From the records below, extract only the lines running from the line with "Given: Delete Vader, Darth" to the line with "Click Join the Discord link", both lines included, reproducing them exactly.

═════ Available data

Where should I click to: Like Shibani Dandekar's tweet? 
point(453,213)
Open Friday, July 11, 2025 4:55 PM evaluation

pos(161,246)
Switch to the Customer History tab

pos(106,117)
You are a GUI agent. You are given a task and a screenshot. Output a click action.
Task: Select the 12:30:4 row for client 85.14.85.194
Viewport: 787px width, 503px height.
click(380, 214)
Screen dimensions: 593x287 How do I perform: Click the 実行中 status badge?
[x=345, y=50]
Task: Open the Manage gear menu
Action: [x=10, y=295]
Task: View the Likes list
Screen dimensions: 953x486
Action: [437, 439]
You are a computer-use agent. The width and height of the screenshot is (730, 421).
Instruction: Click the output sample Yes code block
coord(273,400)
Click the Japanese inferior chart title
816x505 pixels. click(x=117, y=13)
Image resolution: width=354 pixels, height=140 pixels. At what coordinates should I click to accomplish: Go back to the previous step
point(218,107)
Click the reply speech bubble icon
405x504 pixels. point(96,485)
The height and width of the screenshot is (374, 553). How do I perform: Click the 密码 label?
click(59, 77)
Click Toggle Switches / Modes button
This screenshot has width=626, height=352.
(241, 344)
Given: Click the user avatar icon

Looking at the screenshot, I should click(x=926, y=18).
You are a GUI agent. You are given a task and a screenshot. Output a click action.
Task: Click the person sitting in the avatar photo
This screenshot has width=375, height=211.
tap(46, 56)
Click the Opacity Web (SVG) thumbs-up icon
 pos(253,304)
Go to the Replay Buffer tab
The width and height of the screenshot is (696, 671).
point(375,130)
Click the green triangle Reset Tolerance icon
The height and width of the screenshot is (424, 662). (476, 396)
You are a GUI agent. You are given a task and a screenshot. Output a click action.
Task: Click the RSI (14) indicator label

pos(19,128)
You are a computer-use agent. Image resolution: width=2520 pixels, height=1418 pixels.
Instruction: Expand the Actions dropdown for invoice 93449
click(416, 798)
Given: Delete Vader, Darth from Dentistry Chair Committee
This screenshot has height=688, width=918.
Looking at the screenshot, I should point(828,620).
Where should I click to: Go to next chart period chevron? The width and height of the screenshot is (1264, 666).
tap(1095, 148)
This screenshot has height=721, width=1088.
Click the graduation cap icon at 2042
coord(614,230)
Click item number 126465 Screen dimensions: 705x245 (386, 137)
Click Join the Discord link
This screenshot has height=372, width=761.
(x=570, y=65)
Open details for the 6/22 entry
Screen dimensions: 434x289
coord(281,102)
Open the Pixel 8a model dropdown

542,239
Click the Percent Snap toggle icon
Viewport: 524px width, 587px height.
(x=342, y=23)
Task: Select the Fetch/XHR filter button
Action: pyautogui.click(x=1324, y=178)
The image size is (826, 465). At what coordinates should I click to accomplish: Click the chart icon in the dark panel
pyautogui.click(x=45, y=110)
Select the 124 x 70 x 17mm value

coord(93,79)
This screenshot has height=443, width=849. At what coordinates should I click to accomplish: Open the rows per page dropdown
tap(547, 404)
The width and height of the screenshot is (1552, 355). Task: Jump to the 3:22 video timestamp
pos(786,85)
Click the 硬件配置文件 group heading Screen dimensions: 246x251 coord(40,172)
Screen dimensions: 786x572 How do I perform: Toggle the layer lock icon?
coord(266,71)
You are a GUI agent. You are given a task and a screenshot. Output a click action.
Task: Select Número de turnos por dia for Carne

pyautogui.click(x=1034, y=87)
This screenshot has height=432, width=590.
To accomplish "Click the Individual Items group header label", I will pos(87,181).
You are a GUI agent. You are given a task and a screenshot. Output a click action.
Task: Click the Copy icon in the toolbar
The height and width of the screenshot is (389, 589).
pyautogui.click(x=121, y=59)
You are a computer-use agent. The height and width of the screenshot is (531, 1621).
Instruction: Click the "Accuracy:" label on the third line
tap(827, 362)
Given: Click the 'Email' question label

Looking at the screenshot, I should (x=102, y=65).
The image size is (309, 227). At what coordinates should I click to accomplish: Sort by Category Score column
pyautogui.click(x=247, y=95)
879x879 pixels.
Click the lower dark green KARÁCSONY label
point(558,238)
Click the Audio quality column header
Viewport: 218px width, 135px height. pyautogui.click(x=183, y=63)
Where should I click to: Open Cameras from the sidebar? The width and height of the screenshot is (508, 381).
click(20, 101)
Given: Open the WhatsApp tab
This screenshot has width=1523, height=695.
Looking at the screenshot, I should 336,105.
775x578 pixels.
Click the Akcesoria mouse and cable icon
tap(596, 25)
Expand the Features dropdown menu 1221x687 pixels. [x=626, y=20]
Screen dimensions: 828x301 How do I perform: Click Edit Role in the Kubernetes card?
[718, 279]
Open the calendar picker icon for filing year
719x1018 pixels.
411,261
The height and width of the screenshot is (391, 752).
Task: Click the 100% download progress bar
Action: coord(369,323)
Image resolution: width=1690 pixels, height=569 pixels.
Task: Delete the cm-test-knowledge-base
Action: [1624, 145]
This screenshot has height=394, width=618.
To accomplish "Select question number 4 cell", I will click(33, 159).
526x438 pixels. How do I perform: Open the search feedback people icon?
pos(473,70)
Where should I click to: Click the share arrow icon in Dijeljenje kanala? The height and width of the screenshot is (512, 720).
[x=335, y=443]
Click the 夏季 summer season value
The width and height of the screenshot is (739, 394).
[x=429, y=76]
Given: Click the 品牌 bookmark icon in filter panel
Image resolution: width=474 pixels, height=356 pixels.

══════════

§ Output of the exercise
Given: Delete Vader, Darth from Dentistry Chair Committee
This screenshot has height=688, width=918.
Looking at the screenshot, I should point(828,620).
Where should I click to: Go to next chart period chevron? The width and height of the screenshot is (1264, 666).
tap(1095, 148)
This screenshot has height=721, width=1088.
Click the graduation cap icon at 2042
coord(614,230)
Click item number 126465 Screen dimensions: 705x245 (386, 137)
Click Join the Discord link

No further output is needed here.